Winner: Keg Stand Quenton

There are 22 players on the field, and all of them get to celebrate besides the offensive linemen. Wide receivers, running backs, and tight ends practice their touchdown cellies; quarterbacks generally get to help out; cornerbacks and safeties gesticulate wildly after interceptions or breaking up passes; linebackers and defensive linemen have sack dances. Even kickers get to go nuts after drilling a game-winning kick (although, if we’re being honest, their celebrations could use a lot of work). 

O-linemen? If they’re lucky, a running back will hand them the ball after a touchdown, when they invariably spike it. The lack of lineman celebrations is a real bummer, because offensive linemen are probably the rowdiest subset of NFL players. 

The Colts were desperate to solve this problem. In the wake of Andrew Luck’s retirement, the Colts have become the only team whose most popular player is an offensive guard—Quenton Nelson, the team’s 2018 first-round draft pick and instant first-team All-Pro. You probably think it’s happened before. After all, you probably remember big guys like Refrigerator Perry and Anthony Munoz and Jumbo Elliott scoring touchdowns. But most big man touchdown scorers are actually defenders … and most offensive linemen who score are tackles … and most of the plays that lead to offensive linemen scoring are trick passing plays in which an extra O-lineman lines up as an eligible receiver. Think about it—how could an interior offensive lineman get a carry on a running play when a team needs its interior offensive linemen to block on running plays?

Job 1 —
Copy the passage on offensive linemen and celebrations word for word, from "There are 22" up to and including "lot of work).".

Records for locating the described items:
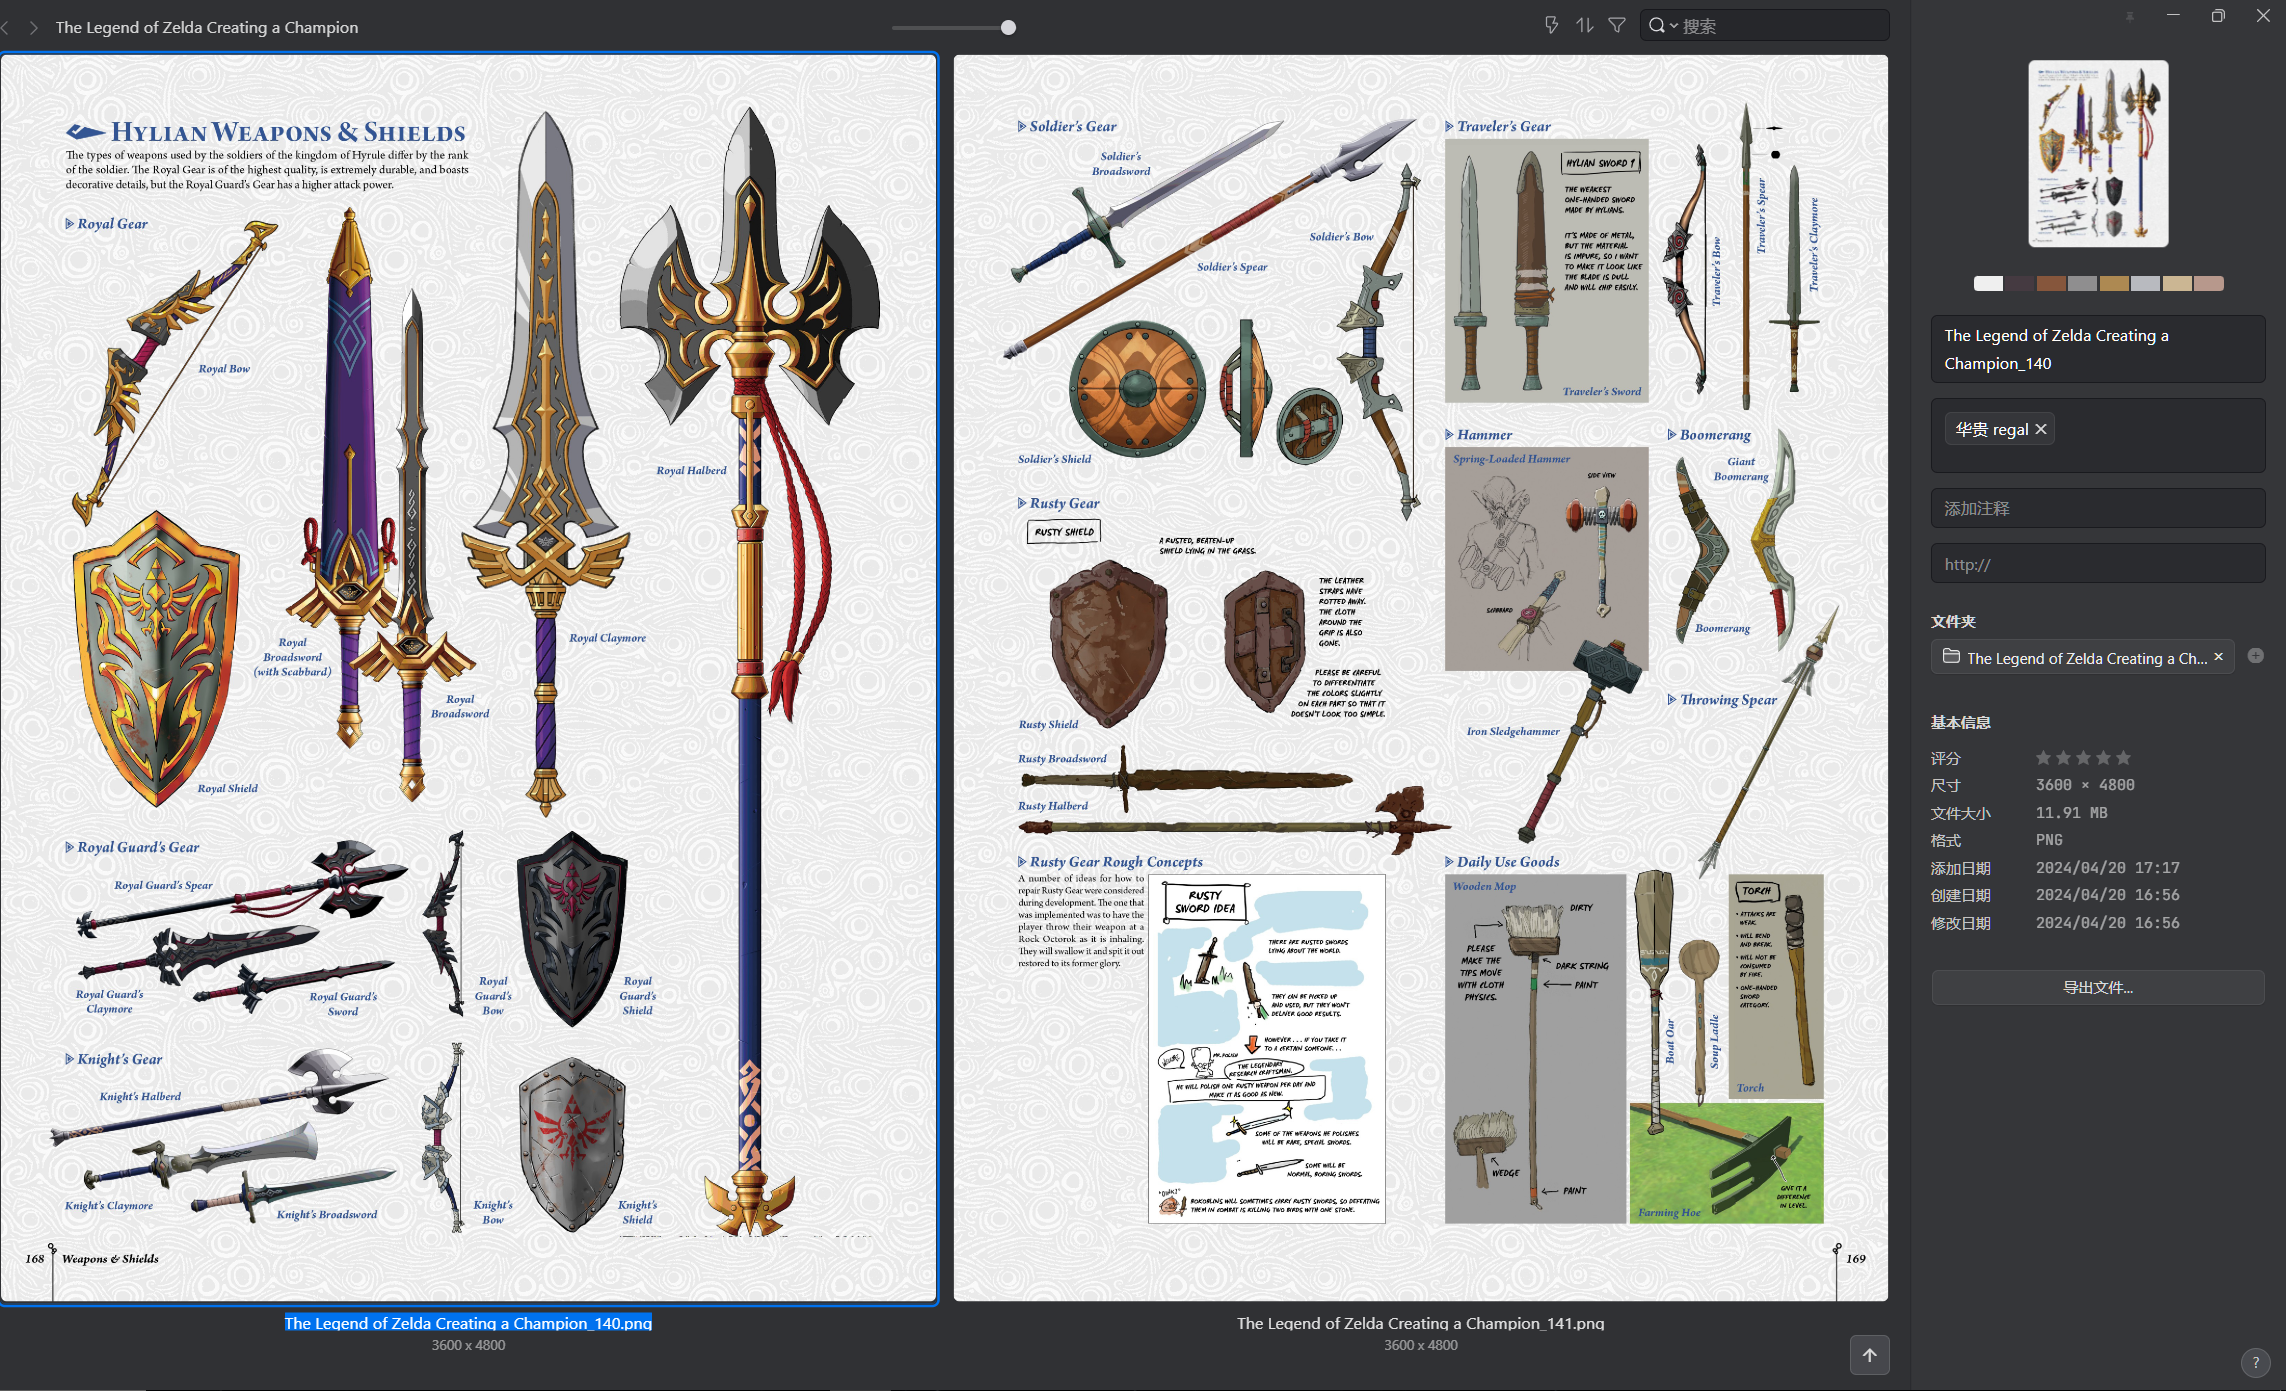Image resolution: width=2286 pixels, height=1391 pixels.
Task: Click the brown color swatch in palette
Action: pyautogui.click(x=2051, y=284)
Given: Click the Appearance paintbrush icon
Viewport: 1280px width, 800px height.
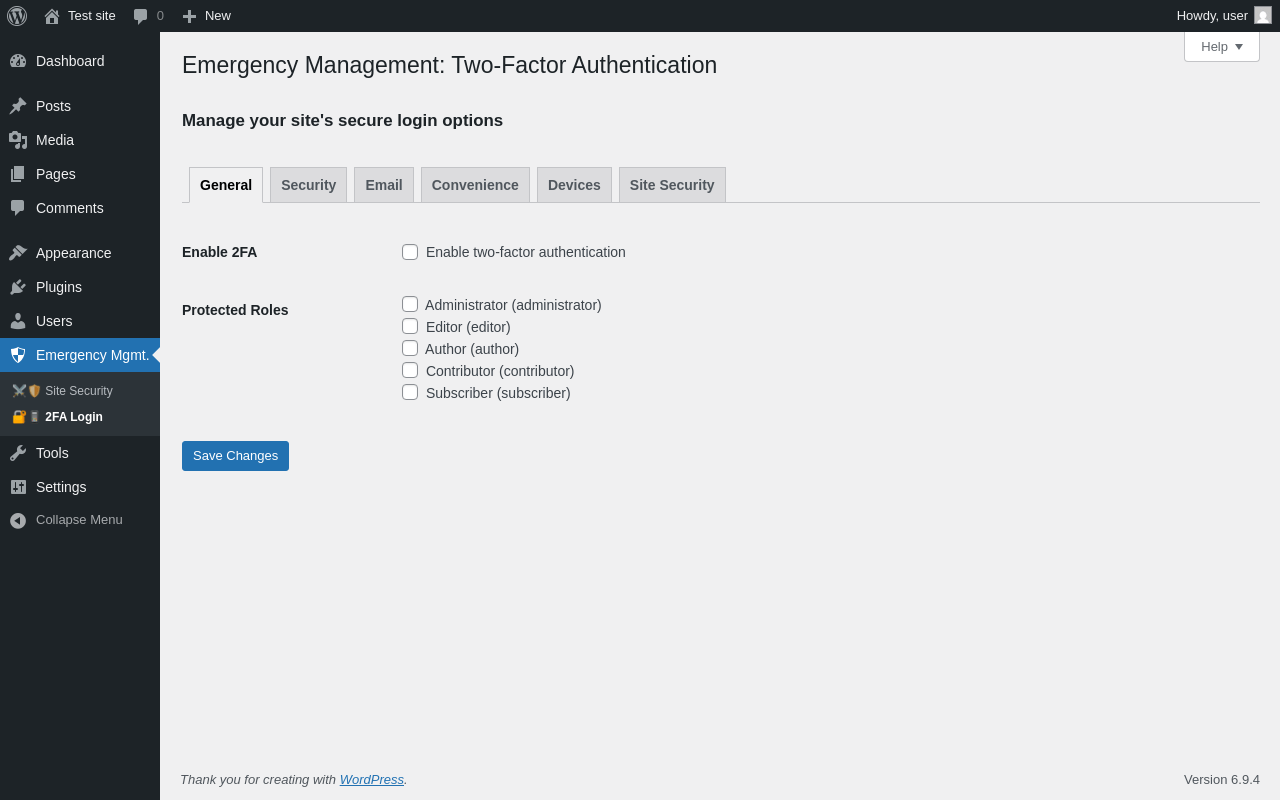Looking at the screenshot, I should click(x=18, y=253).
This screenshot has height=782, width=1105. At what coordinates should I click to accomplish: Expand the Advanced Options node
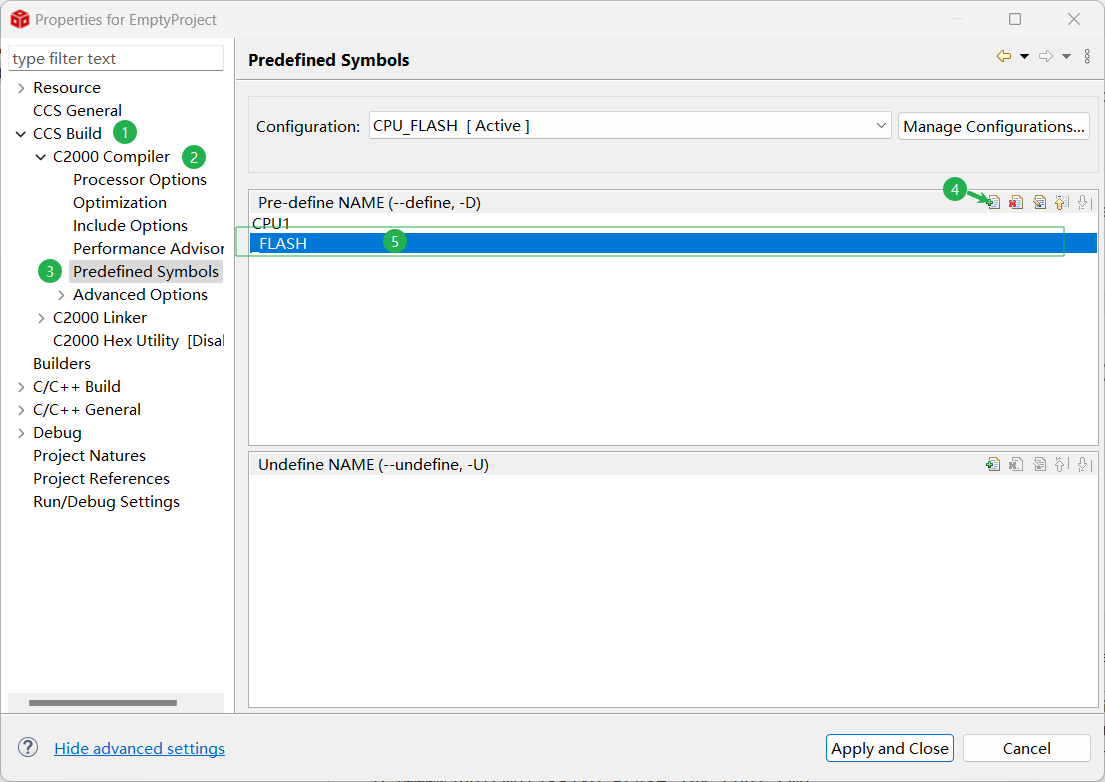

Job 2 —
Repeat the records word for word from the line with "Given: Click the Appearance paintbrush icon" through the end of the records, and leave out the pictures.

Final answer 1 —
There are 22 players on the field, and all of them get to celebrate besides the offensive linemen. Wide receivers, running backs, and tight ends practice their touchdown cellies; quarterbacks generally get to help out; cornerbacks and safeties gesticulate wildly after interceptions or breaking up passes; linebackers and defensive linemen have sack dances. Even kickers get to go nuts after drilling a game-winning kick (although, if we’re being honest, their celebrations could use a lot of work).

Final answer 2 —
Given: Click the Appearance paintbrush icon
Viewport: 1280px width, 800px height.
Looking at the screenshot, I should click(x=18, y=253).
This screenshot has height=782, width=1105. At what coordinates should I click to accomplish: Expand the Advanced Options node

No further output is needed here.